Bridge to Unity was established after the Taliban's takeover of Afghanistan in August 2021.
Mr Simmons, 42, said: “Even arranging a viewing is a major hurdle,” revealing he sometimes makes up to 30 calls daily to inquire about accommodation, only to arrange one or two viewings.
Figures showed approximately 8,000 Afghans are still in hotels almost two years since arriving in the UK.
Updated figures are expected to be released this month.
The UK government had planned for the hotels to serve as so-called bridging accommodation, with the intention of evicting asylum seekers by the end of this month.
Last week, the Local Government Association said in some parts of England, up to 20 per cent of Afghans, having been evicted from hotels, had approached local councils with claims of homelessness.
Mr Simmons, who served three tours of duty in Afghanistan, expressed concern for the Afghan community over the deadline.
“There’s a significant level of worry. They often wonder, 'Why are landlords being so unyielding?' It's challenging to provide them with comforting answers,” he said.
“We hadn’t really anticipated how tough it would be.”
He, along with a coalition of charities, had approached estate agents and landlords in search of homes.
However, a general shortage in supply and a reluctance from landlords and agents have compounded the problem, he said.
Mr Simmons highlighted a shift in demeanour from landlords or agents when they learnt he was inquiring on behalf of an Afghan staying in a hotel.
He said Afghans who helped the British during the conflict in Afghanistan were deserving of support in the UK.
The government has extended financial assistance, but Mr Simmons suggests there was a need for more aid.

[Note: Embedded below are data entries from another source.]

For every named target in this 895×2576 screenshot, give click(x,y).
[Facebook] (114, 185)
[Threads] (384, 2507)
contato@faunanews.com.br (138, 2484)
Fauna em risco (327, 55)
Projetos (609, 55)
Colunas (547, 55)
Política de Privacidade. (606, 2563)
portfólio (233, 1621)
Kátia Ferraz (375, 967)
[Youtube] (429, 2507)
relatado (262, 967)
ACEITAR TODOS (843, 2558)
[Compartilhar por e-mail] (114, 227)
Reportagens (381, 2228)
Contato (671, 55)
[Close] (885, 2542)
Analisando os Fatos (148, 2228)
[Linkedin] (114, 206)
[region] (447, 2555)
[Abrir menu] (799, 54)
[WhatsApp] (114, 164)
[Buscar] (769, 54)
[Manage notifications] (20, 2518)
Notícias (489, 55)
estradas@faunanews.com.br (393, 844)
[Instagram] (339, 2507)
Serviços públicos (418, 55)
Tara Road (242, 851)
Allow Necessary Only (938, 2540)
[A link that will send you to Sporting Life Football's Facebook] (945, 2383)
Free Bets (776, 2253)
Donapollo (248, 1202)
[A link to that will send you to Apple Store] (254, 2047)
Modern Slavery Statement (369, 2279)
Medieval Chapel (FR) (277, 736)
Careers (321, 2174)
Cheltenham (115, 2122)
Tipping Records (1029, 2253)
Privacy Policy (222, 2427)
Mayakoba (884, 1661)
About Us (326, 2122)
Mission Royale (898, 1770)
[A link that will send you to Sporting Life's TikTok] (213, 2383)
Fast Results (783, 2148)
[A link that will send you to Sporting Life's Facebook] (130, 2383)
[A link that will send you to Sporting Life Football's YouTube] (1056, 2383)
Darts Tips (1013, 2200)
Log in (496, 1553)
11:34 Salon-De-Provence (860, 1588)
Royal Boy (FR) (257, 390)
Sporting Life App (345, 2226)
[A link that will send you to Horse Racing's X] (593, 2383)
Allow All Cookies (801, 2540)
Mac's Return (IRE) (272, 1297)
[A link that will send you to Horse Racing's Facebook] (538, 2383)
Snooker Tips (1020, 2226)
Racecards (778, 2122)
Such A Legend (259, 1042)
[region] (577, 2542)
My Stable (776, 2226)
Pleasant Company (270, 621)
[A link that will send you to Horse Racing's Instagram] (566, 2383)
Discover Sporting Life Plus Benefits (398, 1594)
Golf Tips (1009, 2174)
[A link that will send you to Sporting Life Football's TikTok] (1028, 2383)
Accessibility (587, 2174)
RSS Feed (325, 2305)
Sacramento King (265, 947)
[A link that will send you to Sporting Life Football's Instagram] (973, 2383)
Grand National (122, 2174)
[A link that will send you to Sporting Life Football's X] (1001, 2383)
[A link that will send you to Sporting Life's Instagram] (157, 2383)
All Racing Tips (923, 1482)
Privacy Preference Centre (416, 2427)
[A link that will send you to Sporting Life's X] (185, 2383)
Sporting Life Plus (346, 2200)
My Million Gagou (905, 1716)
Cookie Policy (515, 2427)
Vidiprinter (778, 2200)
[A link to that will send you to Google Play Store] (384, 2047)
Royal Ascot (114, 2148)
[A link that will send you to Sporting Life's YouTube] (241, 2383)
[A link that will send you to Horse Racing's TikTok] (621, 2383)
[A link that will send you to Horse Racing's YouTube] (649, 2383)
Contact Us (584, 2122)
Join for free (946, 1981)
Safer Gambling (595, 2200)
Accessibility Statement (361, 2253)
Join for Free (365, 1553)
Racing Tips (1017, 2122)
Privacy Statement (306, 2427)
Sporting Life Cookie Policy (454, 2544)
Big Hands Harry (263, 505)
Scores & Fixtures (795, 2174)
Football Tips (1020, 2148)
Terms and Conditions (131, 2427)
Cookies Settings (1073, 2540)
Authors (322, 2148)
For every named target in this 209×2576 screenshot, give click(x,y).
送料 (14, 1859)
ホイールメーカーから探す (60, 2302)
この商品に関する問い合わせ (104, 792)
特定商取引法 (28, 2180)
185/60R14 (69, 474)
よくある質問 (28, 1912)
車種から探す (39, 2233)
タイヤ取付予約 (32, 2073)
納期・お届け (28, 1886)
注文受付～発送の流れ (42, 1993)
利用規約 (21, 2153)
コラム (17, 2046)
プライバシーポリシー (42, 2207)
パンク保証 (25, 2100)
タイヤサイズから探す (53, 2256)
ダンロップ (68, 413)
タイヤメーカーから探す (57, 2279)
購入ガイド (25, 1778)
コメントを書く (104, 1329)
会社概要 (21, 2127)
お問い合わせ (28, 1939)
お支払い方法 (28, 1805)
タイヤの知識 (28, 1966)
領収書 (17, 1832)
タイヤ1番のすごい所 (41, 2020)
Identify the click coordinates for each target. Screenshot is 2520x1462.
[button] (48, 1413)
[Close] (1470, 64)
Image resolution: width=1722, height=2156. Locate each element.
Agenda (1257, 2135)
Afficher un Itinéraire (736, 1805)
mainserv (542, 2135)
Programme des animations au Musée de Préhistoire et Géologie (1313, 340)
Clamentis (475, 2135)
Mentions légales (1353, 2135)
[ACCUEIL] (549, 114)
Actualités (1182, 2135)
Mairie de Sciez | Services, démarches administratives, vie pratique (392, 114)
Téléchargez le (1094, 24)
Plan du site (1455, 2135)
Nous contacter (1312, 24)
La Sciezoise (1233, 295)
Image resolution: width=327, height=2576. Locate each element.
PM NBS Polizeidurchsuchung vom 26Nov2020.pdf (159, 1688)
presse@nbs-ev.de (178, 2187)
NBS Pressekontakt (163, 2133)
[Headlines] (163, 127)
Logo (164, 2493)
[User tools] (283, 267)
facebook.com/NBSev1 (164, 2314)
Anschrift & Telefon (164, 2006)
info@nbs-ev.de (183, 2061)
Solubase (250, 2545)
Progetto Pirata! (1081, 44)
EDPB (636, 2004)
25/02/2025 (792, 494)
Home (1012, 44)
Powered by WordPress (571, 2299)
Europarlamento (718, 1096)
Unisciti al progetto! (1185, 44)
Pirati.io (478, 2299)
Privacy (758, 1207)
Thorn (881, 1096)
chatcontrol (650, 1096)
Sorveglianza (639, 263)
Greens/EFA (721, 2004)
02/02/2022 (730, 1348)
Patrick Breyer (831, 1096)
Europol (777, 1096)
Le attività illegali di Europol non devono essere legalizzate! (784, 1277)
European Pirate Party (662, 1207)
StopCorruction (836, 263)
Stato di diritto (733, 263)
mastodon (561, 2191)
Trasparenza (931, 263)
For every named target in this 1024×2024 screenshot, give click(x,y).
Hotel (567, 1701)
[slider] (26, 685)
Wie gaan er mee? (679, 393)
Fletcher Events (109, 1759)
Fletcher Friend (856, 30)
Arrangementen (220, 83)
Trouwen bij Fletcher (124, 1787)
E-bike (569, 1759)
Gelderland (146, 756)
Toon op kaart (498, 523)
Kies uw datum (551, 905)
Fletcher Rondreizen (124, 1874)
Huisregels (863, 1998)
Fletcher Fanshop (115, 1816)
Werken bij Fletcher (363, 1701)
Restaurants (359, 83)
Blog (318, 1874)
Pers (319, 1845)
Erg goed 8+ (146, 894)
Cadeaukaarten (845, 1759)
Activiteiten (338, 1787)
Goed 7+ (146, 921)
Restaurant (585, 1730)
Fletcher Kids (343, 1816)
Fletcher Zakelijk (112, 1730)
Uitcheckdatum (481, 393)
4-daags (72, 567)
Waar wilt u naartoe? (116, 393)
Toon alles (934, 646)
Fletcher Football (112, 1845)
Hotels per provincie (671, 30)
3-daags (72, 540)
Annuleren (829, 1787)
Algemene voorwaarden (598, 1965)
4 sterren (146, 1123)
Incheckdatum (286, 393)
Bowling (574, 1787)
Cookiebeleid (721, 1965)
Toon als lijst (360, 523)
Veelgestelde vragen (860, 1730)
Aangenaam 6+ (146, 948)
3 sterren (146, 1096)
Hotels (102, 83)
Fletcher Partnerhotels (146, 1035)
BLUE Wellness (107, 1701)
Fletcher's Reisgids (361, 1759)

He highlighted a disparity in the speed of housing Afghans based on their English proficiency.
Those fluent in the language could integrate faster into the housing and job markets, while those with limited English skills struggled.
Ben Beadle, chief of the National Residential Landlords Association, denounced any forms of racial discrimination: “Refugees, like all renters, are battling a supply crisis in the rental market.”
The NRLA blamed “tax policies aimed at limiting the number of homes available for rent” and urged the government to re-evaluate these strategies. It said frozen housing benefit rates as another hurdle for Afghan people.
The government said it was committed to helping the refugees through the Find Your Own Accommodation scheme, which has been supplemented with £285 million.